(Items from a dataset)
• • •

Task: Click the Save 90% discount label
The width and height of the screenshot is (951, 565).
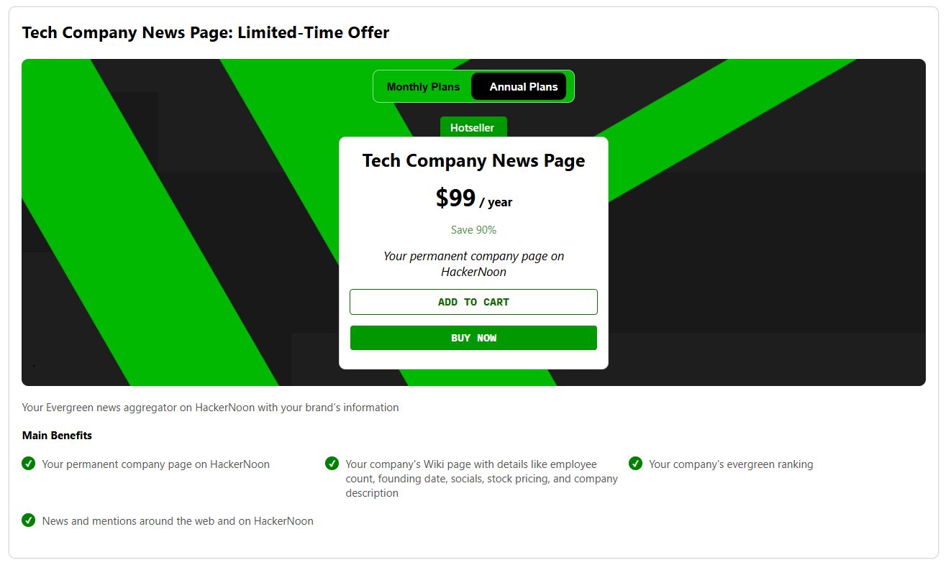Action: 473,230
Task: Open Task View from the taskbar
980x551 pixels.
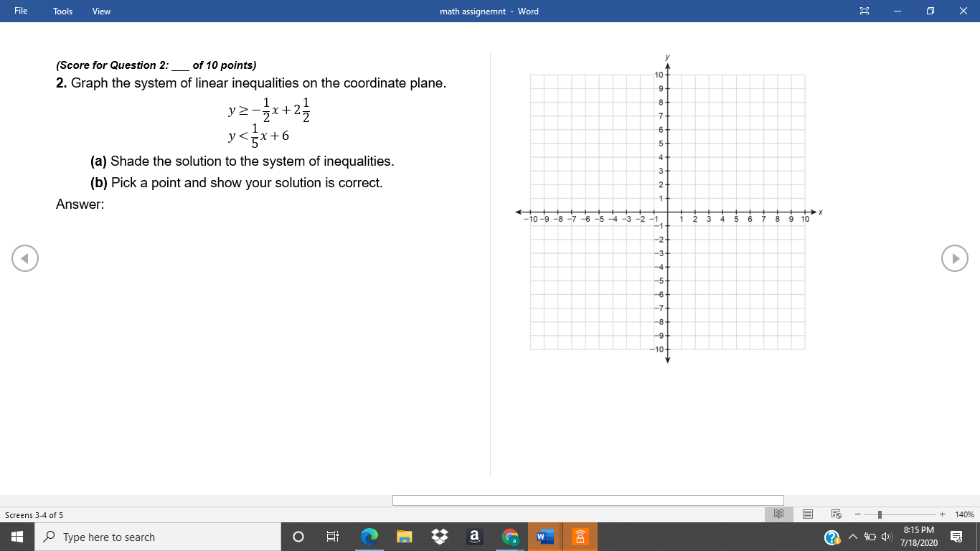Action: pyautogui.click(x=332, y=536)
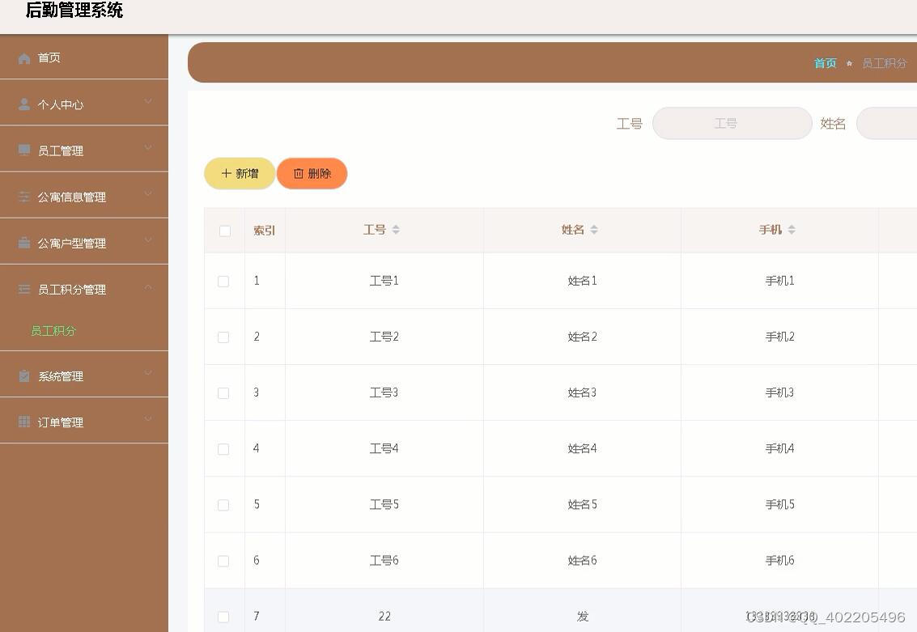Click the monitor icon beside 员工管理

(24, 151)
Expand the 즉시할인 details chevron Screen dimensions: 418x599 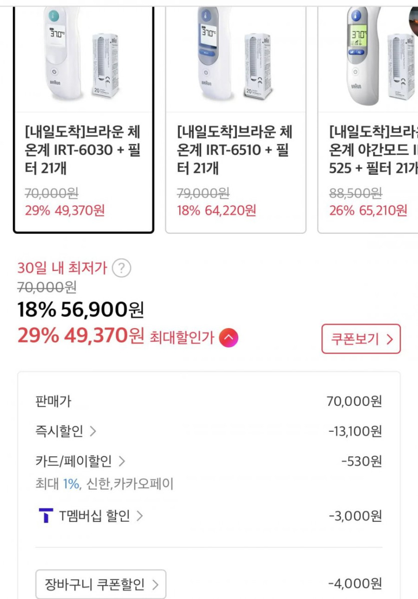coord(93,431)
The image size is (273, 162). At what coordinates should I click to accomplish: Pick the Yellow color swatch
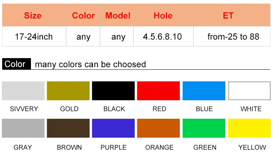click(x=249, y=128)

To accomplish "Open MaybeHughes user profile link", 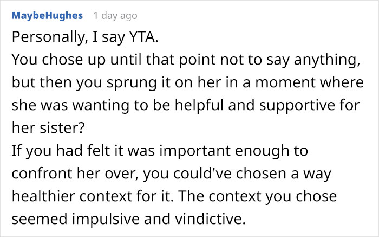I will (x=47, y=16).
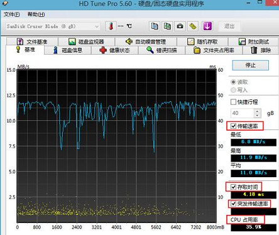Open the 文件(F) menu
This screenshot has width=279, height=235.
pyautogui.click(x=11, y=14)
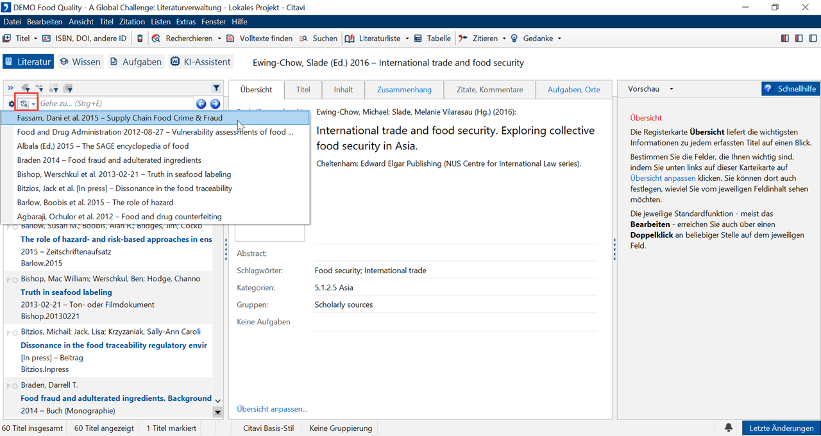Switch to single-pane layout icon
The height and width of the screenshot is (436, 821).
[x=812, y=38]

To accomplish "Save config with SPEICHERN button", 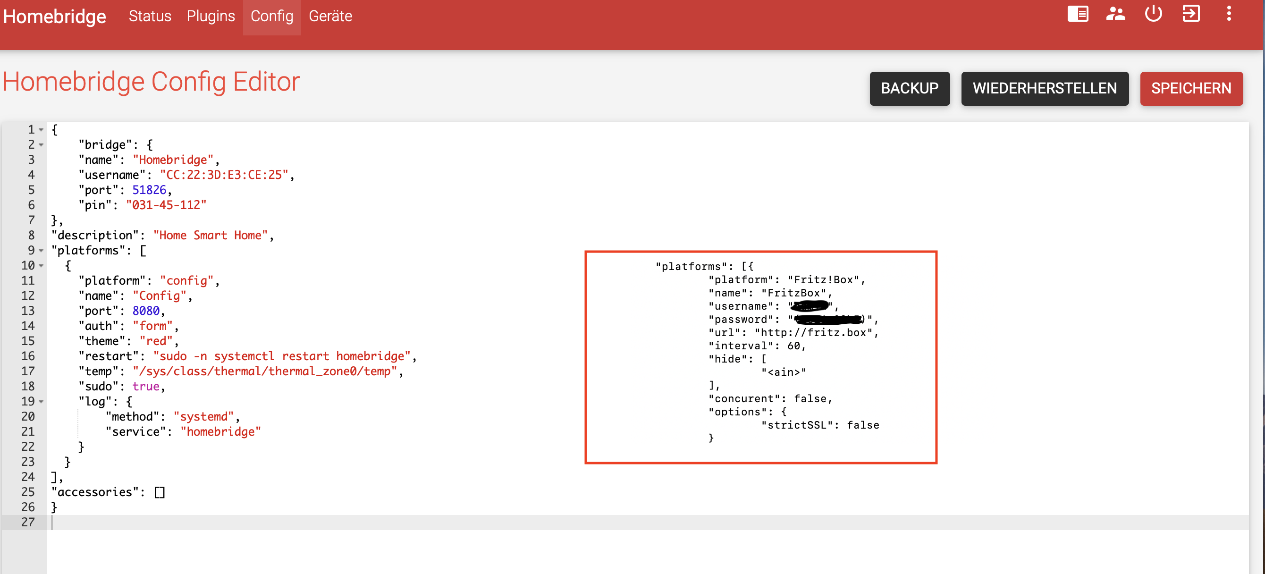I will point(1191,88).
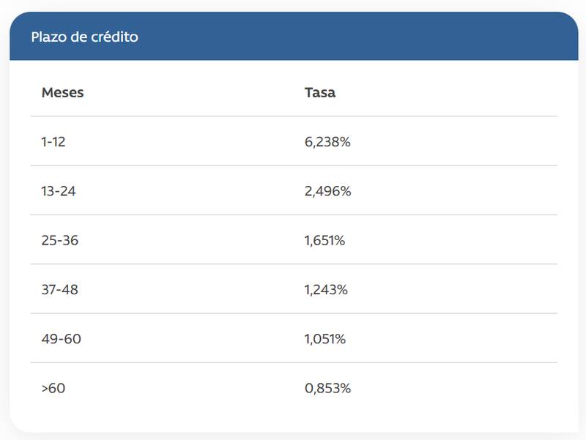Select the 0,853% rate value
This screenshot has height=440, width=586.
pyautogui.click(x=327, y=388)
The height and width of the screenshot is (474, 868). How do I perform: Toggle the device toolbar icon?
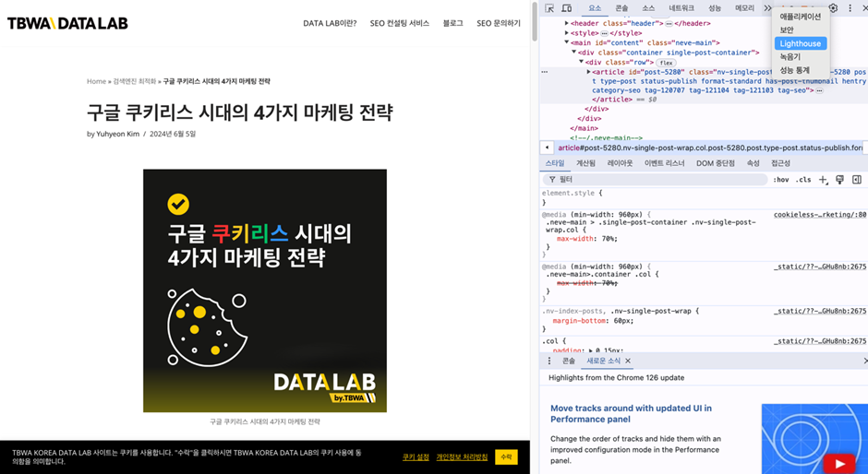click(567, 7)
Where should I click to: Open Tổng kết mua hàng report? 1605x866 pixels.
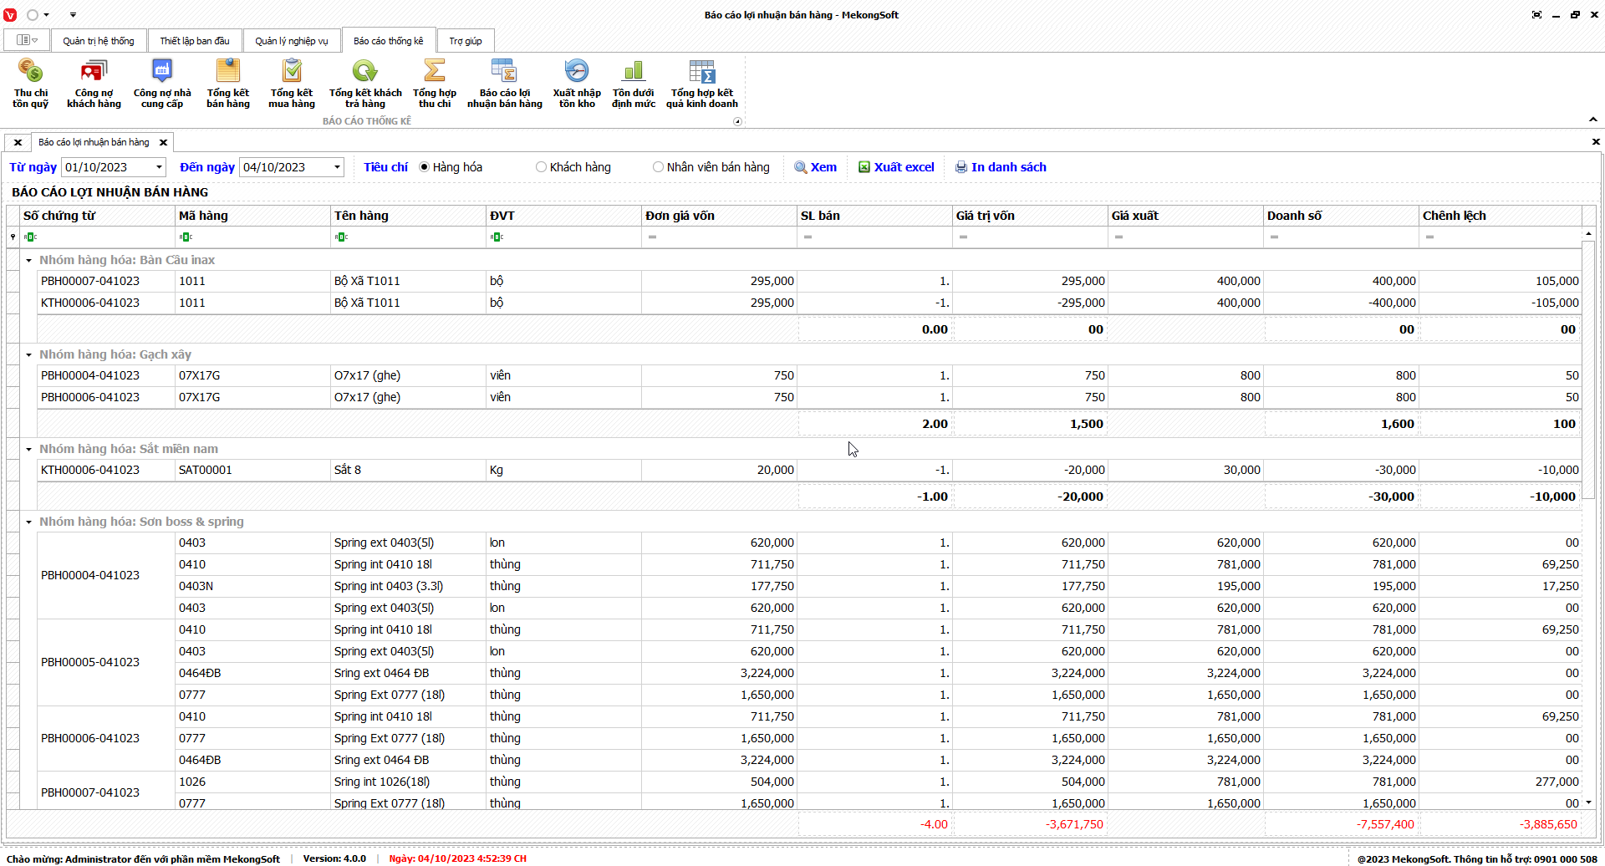[292, 83]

• • •

▶ [Short problem] Extract everything from the line containing "Where should I" down to the end of the records, copying those lines verbatim. Omit the pictures from your answer.

▶ [Solution]
Where should I click to: Open Tổng kết mua hàng report? 1605x866 pixels.
[292, 83]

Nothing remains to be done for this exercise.